■ **Estratto**
▬▬▬▬▬▬

Gli angeli ordinarono a Lot di lasciare la città con sua moglie e le sue figlie, ma “waytmamà” – “indugiava” (19:16). Alla fine gli angeli afferrarono Lot, sua moglie e le sue due figlie nubili e li trascinarono fuori città. Rash”y (Rabbi Shelomò Yitzchakì, 1040-1105) svela il motivo per cui Lot indugiava: Lot voleva raccogliere e portarsi via tutti i suoi beni. Era un uomo ricco e non voleva lasciare la città senza i suoi averi.
Rav Yaakov Lorberbaum di Lissa, (1760-1832), si pone la domanda di come Lot possa aver rischiato la vita, ritardando la fuga da Sodoma, a causa del suo denaro. A cosa stava pensando Lot?
Durante la distruzione di Sodoma e la morte della moglie, Lot e le sue due figlie si rifugiarono temporaneamente in una grotta. Presumendo che l’intera terra fosse stata distrutta, le figlie di Lot presero la drastica decisione di dover giacere con il padre per concepire e avere una discendenza. Per due notti consecutive fecero ubriacare il padre e “giacquero carnalmente con lui”. Da quelle unioni le figlie di Lot diedero alla luce due figli, Amon e Moab, che diedero vita alle due nazioni conosciute con questi nomi.
Da Moab discese Rut, che si unì al popolo d’Israele e divenne la bisnonna del re Davide. Da Amon discese Naama, che sposò il re Salomone e il cui figlio, Roboamo, porto avanti la dinastia davidica. Questo sarebbe il motivo per cui Lot fu salvato da Sodoma, perché in futuro queste due donne rette che si sarebbero unite al popolo d’Israele, dalle quali sarebbe disceso il Messia.

▬▬▬▬▬▬

■ **Cose da fare**
(1) Traduci in inglese questa frase dell'estratto: «Era un uomo ricco e non voleva lasciare la città senza i suoi averi.»
(2) Rispondi in breve a queste domande sull'estratto.
(a) Che cosa voleva raccogliere e portarsi via Lot prima di lasciare la città?
(b) Dove si rifugiarono per un po' Lot e le sue due figlie?
(c) Secondo l'estratto, chi discese da Moab?

■ **Materiale fornito**
▬▬▬▬▬▬

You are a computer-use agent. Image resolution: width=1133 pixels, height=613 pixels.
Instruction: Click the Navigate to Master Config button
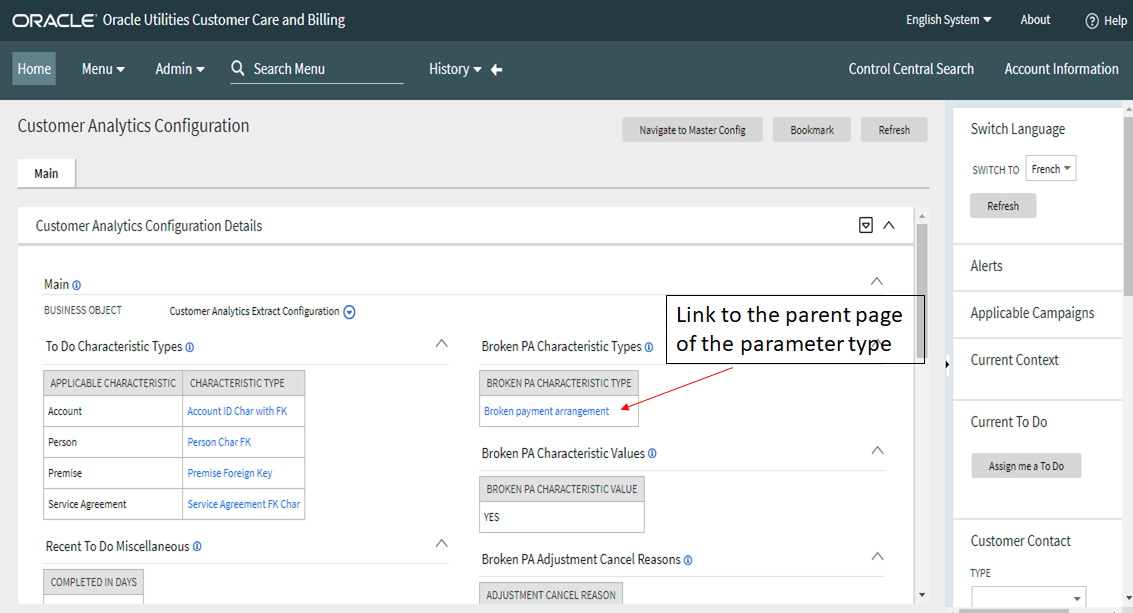[x=692, y=129]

▬▬▬▬▬▬

■ **Soluzioni dei compiti**
(1) He was a rich man and did not want to leave the city without his belongings.

(2)
(a) Tutti i suoi beni.
(b) In una grotta.
(c) Rut.